→ **Work required**: Take each line of the listing that has the string "agent" and report it.

→ **Working data**:

════════════════

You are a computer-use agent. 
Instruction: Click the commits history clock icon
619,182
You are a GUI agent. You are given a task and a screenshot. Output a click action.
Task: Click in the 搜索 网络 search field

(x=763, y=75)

════════════════

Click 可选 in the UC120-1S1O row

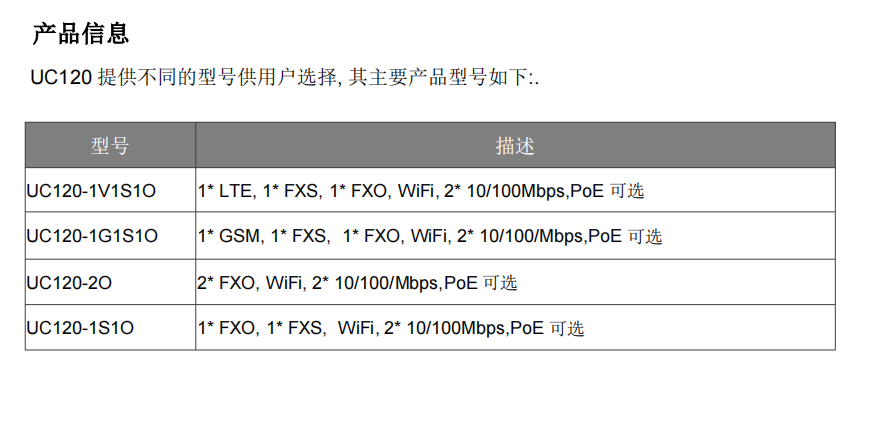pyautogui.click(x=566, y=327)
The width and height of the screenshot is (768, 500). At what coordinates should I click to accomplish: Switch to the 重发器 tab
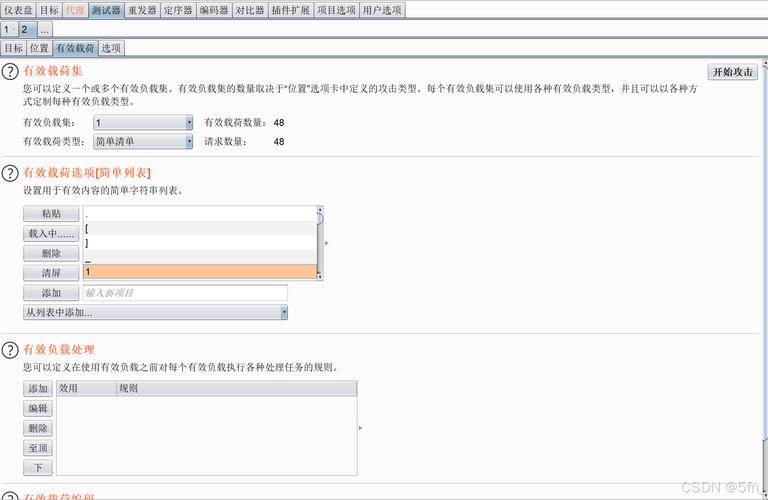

════════════════

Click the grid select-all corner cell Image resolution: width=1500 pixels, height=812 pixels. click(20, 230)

════════════════

→ **Task response**:
You are a computer-use agent. 
You are a GUI agent. You are given a task and a screenshot. Output a click action.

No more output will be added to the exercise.